THE VERDICT: In Trauma Center: Under the Knife, the surgeries and medical drama quickly go off the rails in a good way, the game straying away from reality to make the operations a true battle with the unusually active and varied strains of the GUILT disease. With a decent story of the troubles of working against seemingly incurable diseases going on in the background, the game stays somewhat grounded despite the sci-fi elements and mystical powers featured in its play. The touch screen is perfect for a surgery simulator, the player having easy access to the tools and their use feeling natural in a way that lets the game really push what it demands of the player. While it definitely craves an easier way of retrying a surgery and it repeats a few GUILT strains too often, the game makes operating appropriately tense while also feeling uncharacteristically dynamic, the goal of keeping your patient alive balancing quickness and precision to ensure that saving a life feels appropriately satisfying.

 

And so, I give Trauma Center: Under the Knife for DS…

A GREAT rating.
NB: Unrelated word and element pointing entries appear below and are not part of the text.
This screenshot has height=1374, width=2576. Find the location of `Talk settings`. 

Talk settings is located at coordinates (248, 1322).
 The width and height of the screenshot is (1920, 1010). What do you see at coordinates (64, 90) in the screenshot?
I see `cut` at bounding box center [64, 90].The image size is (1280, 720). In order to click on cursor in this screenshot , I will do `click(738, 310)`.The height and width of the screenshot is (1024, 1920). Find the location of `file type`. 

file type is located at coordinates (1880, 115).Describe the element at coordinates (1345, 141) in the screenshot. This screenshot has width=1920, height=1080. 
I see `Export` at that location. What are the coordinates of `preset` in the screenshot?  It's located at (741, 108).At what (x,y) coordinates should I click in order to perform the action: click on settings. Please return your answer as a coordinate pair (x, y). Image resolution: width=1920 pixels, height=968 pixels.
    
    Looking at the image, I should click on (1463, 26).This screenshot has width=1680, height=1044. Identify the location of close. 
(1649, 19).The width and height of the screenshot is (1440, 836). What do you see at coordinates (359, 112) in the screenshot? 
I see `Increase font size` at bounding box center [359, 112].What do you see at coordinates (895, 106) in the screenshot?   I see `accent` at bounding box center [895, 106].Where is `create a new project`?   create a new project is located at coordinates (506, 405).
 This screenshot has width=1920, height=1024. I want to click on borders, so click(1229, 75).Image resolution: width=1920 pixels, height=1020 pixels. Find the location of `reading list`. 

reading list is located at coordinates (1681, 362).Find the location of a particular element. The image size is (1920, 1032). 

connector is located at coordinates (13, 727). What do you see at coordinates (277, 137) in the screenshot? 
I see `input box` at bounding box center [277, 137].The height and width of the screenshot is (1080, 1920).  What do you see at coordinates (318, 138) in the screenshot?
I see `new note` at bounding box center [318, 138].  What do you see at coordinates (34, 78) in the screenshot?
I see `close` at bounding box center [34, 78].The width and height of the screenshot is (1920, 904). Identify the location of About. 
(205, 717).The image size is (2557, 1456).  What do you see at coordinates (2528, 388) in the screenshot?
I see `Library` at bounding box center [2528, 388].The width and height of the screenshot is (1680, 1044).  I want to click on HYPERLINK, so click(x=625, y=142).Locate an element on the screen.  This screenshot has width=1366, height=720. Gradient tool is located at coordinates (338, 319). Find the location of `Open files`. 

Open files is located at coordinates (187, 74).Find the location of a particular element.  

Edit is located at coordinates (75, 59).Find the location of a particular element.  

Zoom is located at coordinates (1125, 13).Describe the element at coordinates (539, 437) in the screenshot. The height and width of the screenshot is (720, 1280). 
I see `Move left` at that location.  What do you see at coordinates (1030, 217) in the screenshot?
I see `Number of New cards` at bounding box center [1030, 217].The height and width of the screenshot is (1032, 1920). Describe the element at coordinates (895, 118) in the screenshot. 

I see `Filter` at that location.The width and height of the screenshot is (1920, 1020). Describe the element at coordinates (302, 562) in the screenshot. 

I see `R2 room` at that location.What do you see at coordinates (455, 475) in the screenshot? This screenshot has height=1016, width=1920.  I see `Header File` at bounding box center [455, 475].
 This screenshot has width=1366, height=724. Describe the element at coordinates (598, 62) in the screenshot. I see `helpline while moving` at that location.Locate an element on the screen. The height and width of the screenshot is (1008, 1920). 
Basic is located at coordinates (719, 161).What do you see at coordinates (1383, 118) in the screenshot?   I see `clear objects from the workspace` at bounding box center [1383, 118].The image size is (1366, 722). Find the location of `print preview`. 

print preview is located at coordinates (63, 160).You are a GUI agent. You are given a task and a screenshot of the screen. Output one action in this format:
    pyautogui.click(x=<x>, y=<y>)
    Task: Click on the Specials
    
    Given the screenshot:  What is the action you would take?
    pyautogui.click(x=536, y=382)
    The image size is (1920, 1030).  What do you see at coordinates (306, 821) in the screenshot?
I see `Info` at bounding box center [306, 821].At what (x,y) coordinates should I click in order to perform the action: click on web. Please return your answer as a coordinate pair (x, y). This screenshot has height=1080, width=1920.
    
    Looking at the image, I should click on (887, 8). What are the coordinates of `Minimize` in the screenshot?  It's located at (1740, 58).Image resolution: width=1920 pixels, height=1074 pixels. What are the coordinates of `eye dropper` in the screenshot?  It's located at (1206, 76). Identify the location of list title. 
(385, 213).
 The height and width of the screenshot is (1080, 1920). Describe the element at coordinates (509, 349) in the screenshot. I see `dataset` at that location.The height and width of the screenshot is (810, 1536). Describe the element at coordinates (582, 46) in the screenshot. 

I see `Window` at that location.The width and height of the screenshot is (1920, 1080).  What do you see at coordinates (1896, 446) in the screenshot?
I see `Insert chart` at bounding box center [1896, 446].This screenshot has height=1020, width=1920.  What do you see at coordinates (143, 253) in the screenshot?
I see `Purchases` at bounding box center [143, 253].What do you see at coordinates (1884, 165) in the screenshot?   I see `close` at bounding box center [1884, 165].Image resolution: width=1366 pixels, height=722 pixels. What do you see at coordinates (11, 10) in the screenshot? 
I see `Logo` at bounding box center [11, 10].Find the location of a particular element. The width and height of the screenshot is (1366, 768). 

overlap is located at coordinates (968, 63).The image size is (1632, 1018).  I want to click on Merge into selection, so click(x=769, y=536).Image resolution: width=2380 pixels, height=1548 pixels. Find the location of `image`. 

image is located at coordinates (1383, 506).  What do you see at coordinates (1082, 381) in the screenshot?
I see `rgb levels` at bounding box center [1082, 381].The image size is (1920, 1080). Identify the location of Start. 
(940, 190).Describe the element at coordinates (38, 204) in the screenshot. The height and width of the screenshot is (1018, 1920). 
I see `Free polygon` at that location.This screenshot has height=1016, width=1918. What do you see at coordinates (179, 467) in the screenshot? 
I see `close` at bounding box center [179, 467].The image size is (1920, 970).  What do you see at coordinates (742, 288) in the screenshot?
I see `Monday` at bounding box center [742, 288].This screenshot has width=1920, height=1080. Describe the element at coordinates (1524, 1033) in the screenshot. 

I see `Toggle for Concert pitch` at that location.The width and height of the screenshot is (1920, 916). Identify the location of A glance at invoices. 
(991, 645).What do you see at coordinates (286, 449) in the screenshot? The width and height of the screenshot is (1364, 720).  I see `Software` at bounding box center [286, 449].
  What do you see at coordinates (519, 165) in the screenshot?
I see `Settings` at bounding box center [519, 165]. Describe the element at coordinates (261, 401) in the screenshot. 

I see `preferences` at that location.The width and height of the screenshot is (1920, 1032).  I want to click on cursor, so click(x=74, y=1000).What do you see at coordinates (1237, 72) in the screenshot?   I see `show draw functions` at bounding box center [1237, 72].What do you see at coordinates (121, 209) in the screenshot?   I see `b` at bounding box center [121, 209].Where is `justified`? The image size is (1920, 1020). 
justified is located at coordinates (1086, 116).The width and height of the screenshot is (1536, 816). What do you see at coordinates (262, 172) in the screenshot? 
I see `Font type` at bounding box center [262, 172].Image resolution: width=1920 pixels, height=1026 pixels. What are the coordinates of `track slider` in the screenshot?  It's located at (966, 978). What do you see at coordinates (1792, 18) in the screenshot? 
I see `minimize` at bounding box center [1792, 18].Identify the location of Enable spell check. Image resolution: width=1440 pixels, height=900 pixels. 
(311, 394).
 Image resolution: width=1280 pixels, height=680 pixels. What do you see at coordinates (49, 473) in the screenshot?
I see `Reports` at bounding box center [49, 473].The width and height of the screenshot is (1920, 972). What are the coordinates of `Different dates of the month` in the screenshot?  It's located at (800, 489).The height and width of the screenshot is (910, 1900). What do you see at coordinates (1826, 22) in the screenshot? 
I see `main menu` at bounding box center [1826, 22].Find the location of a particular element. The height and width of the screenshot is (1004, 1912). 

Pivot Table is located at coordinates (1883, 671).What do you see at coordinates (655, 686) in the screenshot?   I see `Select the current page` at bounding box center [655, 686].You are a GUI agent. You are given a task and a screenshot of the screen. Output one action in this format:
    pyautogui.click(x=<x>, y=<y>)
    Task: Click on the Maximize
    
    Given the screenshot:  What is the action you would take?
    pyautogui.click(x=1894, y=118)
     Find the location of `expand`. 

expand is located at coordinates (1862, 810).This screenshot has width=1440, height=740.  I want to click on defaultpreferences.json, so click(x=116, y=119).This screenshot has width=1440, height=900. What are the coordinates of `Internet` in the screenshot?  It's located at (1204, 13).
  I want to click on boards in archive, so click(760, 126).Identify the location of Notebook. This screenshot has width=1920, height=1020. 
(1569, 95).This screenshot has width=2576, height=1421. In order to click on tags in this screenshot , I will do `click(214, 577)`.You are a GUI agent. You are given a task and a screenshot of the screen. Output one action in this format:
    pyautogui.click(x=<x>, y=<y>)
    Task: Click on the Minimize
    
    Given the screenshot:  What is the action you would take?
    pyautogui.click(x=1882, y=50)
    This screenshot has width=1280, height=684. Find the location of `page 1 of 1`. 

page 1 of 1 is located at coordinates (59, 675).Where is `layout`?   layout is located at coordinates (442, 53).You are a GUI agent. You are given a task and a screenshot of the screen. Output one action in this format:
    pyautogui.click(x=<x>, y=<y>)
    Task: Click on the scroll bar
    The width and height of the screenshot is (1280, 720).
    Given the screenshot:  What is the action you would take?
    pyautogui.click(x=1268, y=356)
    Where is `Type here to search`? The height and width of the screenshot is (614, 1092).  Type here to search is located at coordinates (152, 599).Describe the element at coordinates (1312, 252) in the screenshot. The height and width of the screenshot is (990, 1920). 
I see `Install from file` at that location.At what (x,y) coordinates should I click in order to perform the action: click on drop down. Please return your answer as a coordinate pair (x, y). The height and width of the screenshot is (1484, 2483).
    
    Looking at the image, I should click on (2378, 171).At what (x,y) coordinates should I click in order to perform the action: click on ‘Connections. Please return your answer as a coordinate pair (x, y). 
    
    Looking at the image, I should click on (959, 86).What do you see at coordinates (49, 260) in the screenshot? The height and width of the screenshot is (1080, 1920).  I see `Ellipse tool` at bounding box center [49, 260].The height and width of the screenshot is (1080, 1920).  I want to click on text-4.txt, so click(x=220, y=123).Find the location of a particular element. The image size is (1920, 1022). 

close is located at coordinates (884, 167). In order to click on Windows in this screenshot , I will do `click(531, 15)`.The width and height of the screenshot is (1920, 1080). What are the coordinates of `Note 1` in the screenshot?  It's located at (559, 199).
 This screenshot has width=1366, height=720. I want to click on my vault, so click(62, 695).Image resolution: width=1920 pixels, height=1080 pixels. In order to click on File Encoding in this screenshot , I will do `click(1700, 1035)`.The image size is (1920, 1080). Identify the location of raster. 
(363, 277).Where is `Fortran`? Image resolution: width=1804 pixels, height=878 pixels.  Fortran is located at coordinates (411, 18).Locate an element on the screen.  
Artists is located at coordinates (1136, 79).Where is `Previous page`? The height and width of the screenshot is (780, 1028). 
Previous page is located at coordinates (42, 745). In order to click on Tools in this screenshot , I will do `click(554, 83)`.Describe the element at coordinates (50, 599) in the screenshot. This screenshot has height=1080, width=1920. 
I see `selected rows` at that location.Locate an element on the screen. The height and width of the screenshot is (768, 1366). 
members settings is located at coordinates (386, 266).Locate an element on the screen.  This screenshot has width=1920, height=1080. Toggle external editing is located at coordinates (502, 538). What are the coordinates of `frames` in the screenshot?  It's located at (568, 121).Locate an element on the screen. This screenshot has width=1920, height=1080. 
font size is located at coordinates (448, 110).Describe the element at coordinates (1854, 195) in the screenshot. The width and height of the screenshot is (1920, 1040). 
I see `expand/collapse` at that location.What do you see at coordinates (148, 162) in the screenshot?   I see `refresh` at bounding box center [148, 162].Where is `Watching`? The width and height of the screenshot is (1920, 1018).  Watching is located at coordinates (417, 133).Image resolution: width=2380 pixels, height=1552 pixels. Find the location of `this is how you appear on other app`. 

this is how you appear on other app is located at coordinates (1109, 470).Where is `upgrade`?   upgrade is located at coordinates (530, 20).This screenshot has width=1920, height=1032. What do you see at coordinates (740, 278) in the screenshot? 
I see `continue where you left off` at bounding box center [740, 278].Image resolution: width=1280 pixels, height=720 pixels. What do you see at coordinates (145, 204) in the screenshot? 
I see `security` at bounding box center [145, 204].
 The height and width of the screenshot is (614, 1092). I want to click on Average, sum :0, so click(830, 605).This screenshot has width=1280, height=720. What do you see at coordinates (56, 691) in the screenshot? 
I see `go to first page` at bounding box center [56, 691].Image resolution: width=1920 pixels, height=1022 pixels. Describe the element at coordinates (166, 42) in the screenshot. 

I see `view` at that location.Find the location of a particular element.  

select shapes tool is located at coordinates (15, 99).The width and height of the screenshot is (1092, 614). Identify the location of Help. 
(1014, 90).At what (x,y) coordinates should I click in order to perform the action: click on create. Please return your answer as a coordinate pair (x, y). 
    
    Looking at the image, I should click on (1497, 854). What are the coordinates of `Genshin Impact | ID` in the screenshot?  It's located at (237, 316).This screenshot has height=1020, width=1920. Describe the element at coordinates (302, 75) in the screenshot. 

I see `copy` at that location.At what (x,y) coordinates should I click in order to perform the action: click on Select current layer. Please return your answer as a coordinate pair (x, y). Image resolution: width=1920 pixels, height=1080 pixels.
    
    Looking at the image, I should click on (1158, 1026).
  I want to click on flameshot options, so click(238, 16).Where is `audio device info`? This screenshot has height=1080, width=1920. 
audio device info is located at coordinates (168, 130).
While it can definitely push a player a little too hard at times, Trauma Center: Under the Knife also benefits a lot from not pulling its punches. Surgery is a high pressure affair to be sure and translating that into a video game could have lead to it being reduced to quick and simple actions more akin to the board game Operation! than a real operation. GUILT is a pretty smart way of avoiding this, because once you think you can easily help the early patients, you are quickly thrown into a game about actively fighting against active antagonistic forces. You must learn how to attack them, the best way to balance healing the patient and hurting the GUILT, and when to make your moves to make the surgery as speedy and pain free as possible. The game makes sure you learn the steps of surgery before pulling back its instructions, but even after that support ends you have the Healing Touch to get you out of a bind if things become overwhelming, ensuring that the game can really push hard against the player. Some of this does strain elements like the time limit or the inevitable repeats of a stage, but when you’re in the thick of a surgery, the battle with the GUILT diseases can make for a thrilling bit of play, quick action that you get better and better at making victories hard fought and well earned.

 

Trauma Center: Under the Knife injected the right amount of ridiculousness into a game that could have been content with realistic surgeries or typical medical drama. The GUILT virus, while certainly impossible in real life, fits well into the context of a surgery-focused video game, the characters still given something to work with to have meaningful arcs and the operations themselves made into a better fit for video game interaction. Under the Knife didn’t quite hit every note perfectly though, but as the series continues to feel out the space of this take on surgery simulation, Trauma Center might be able find the sweet spot of balancing its rewarding difficulty with its unusual but accessible operations.